* What you should do
After finding "Click folder icon on ছবি Browse button" in the data, write out its line and all following lines without change, up to and including the last one. Leave out pictures.
━━━━
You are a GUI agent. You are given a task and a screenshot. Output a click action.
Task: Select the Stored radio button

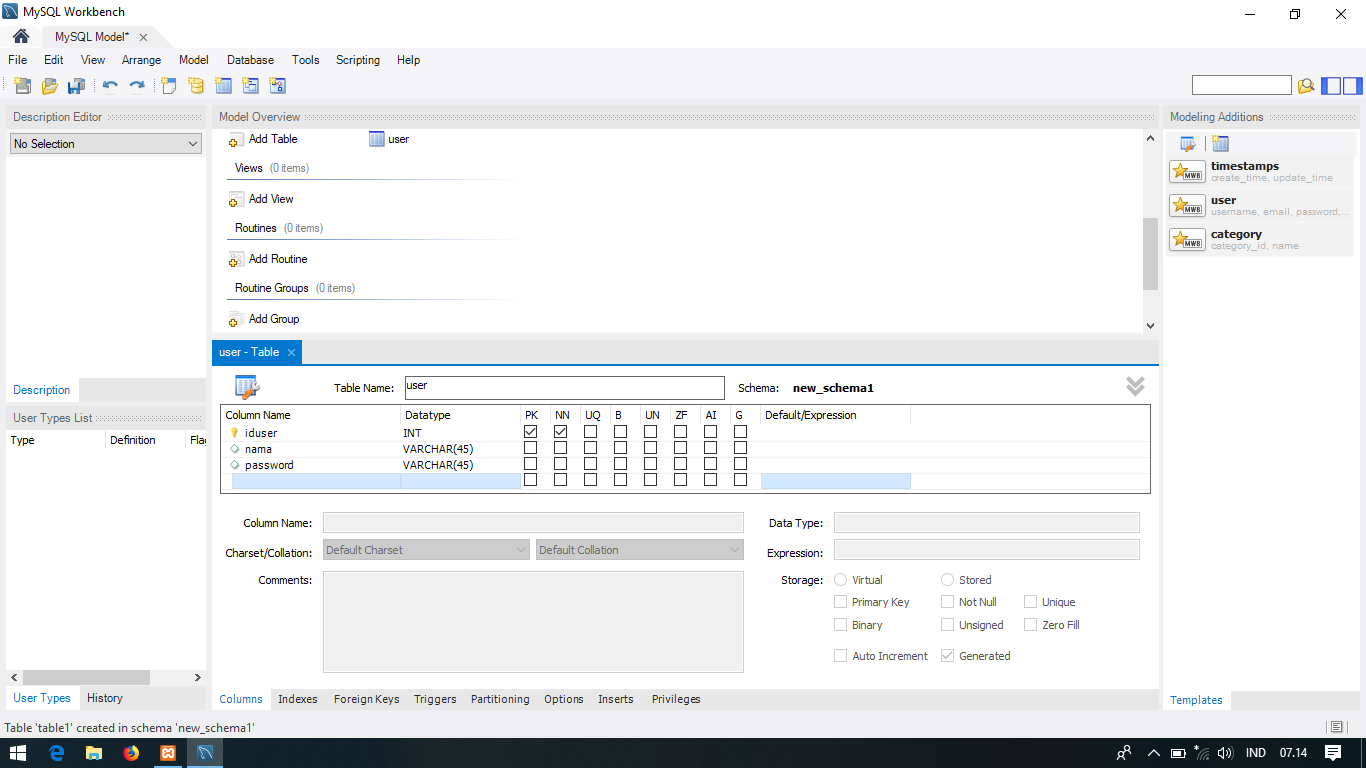(x=947, y=580)
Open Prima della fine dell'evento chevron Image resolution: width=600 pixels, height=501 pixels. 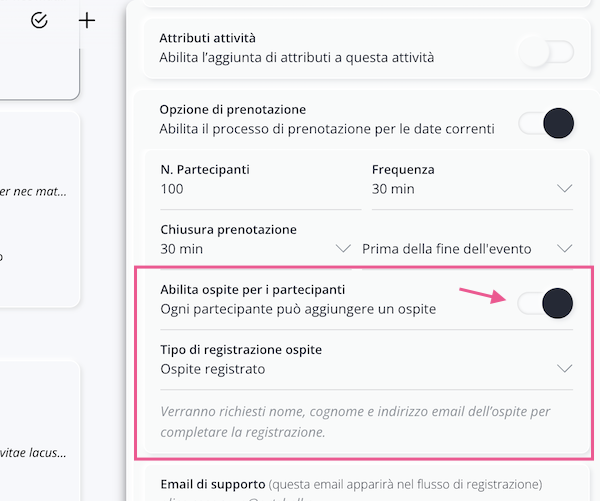(x=564, y=248)
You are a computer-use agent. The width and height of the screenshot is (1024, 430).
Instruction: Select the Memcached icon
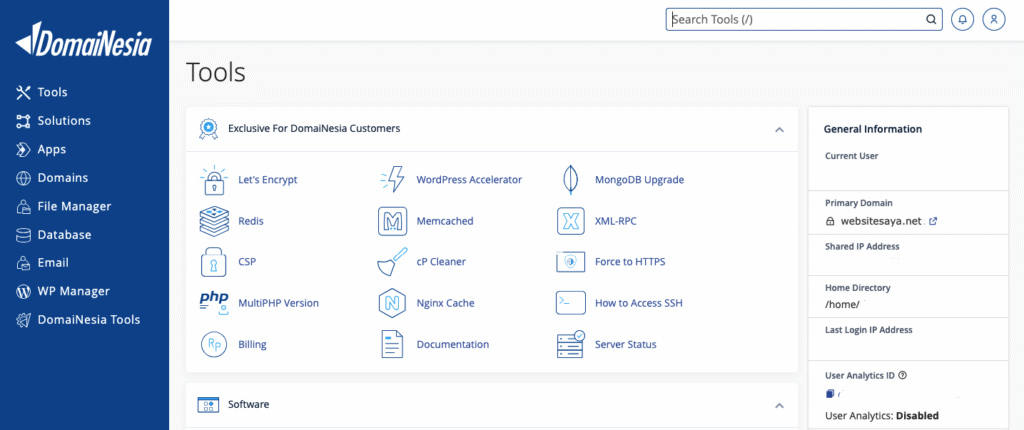[x=392, y=221]
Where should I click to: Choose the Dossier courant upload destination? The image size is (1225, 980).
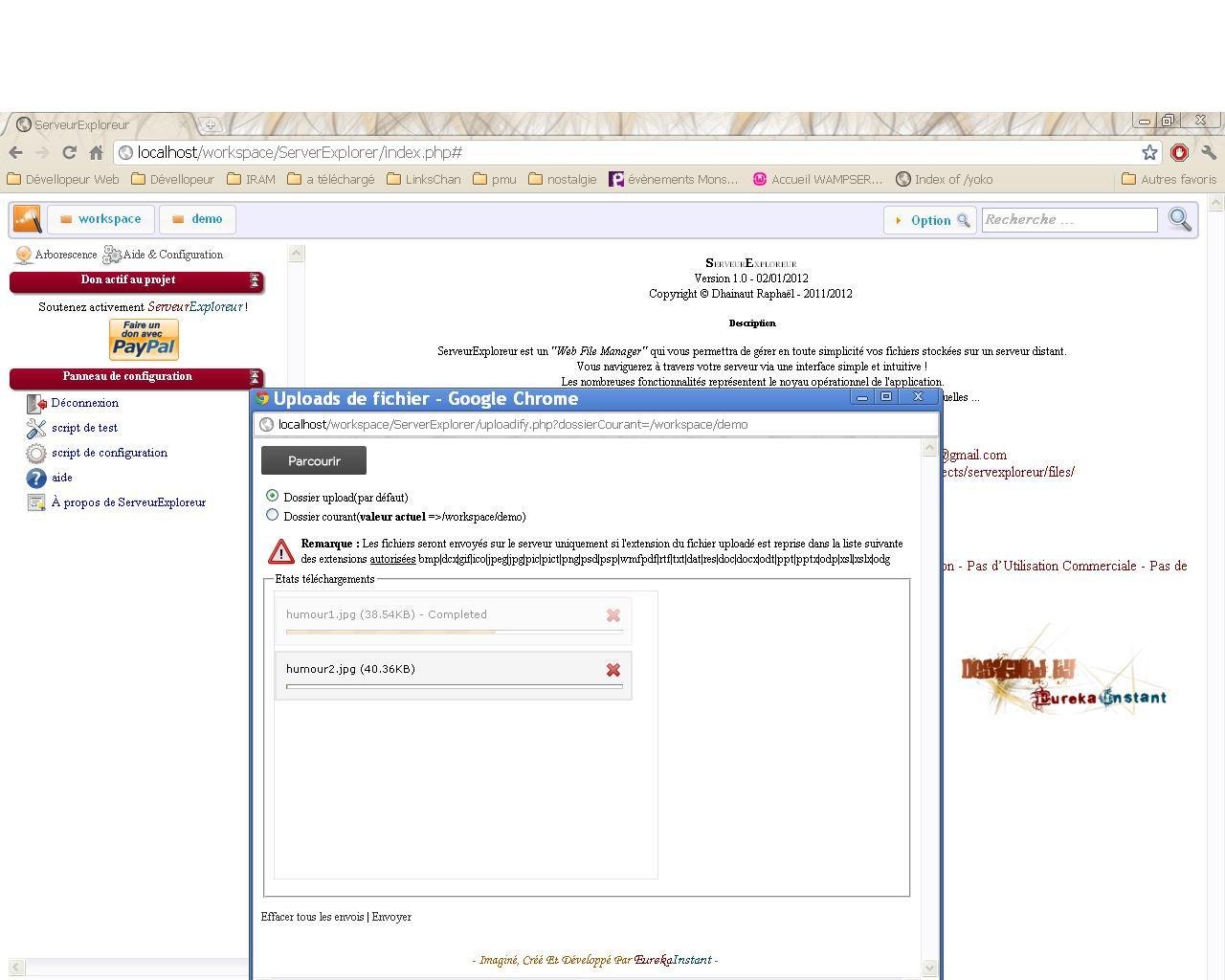point(273,515)
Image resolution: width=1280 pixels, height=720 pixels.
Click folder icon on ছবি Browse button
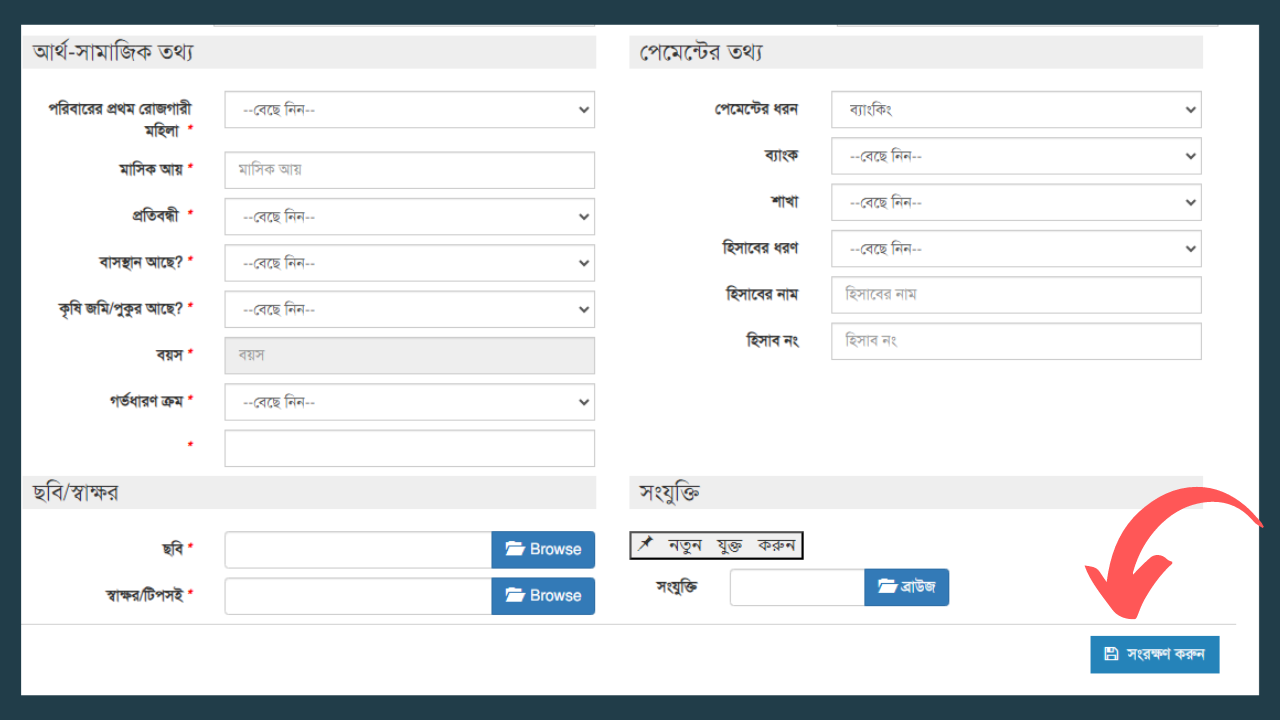515,549

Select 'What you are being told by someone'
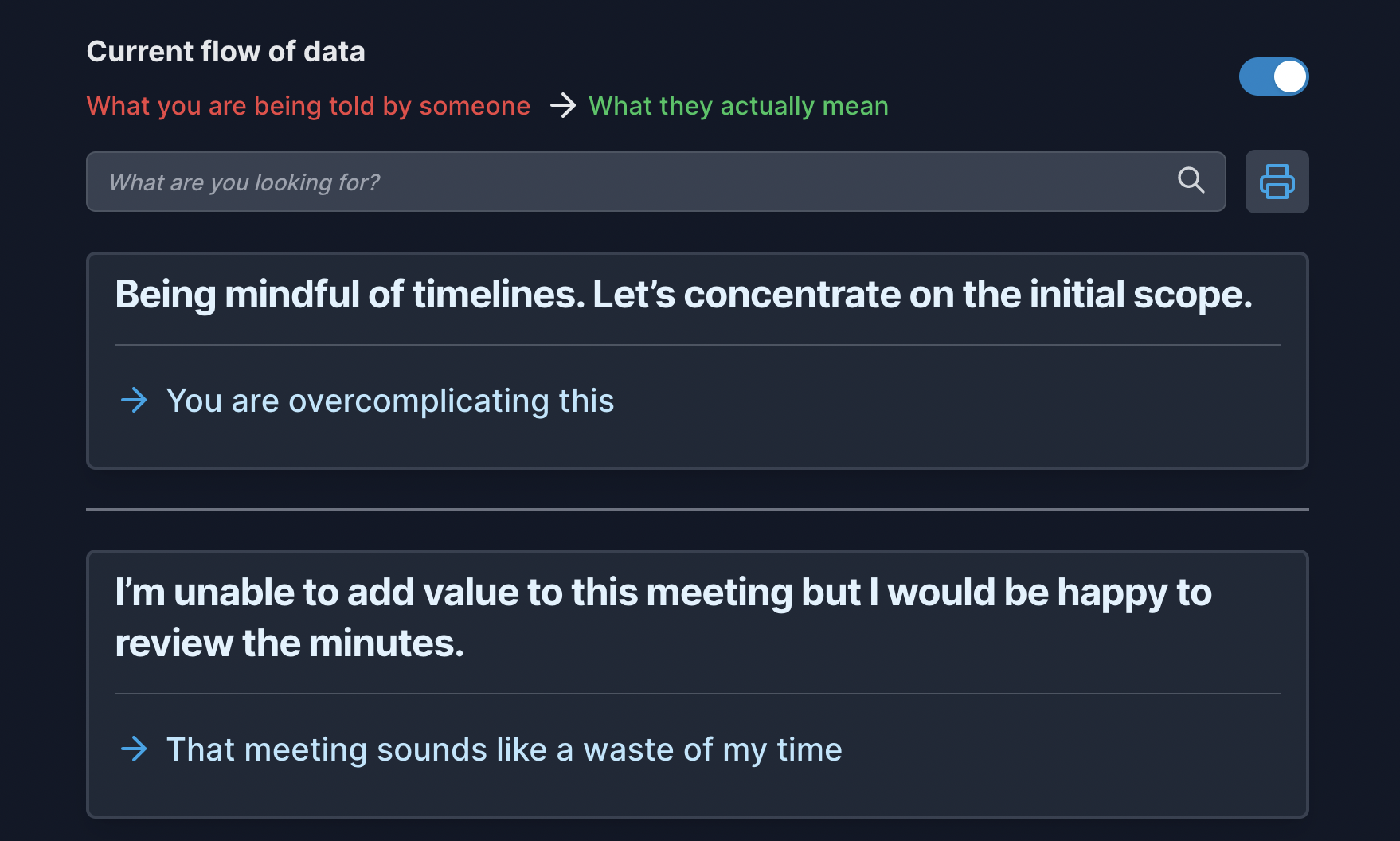point(308,106)
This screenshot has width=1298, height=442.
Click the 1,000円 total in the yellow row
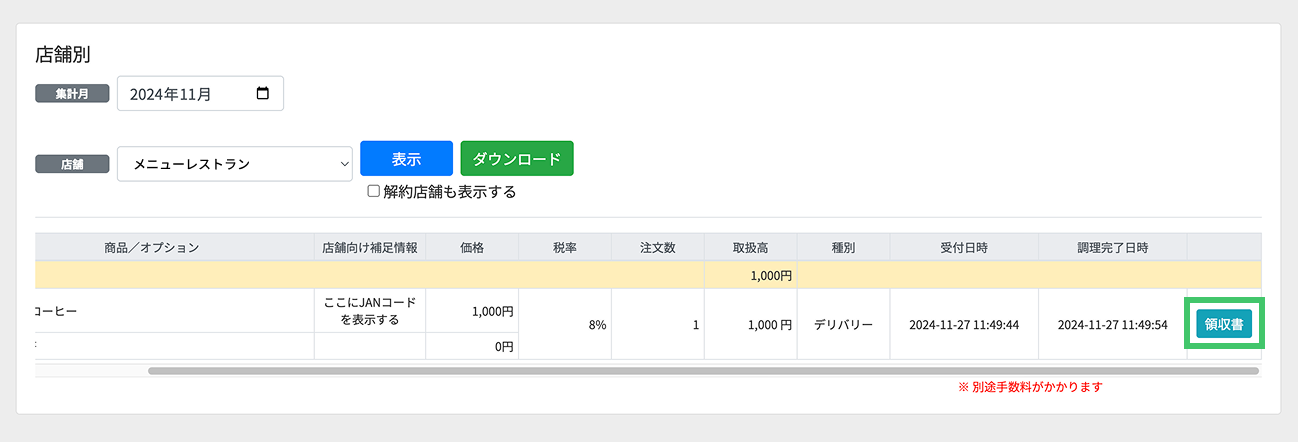click(x=772, y=275)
━━━━
* Reply to the task
Click folder icon on ছবি Browse button
515,549

Select 'What you are being told by someone'
point(308,106)
This screenshot has width=1298, height=442.
Click the 1,000円 total in the yellow row
click(x=772, y=275)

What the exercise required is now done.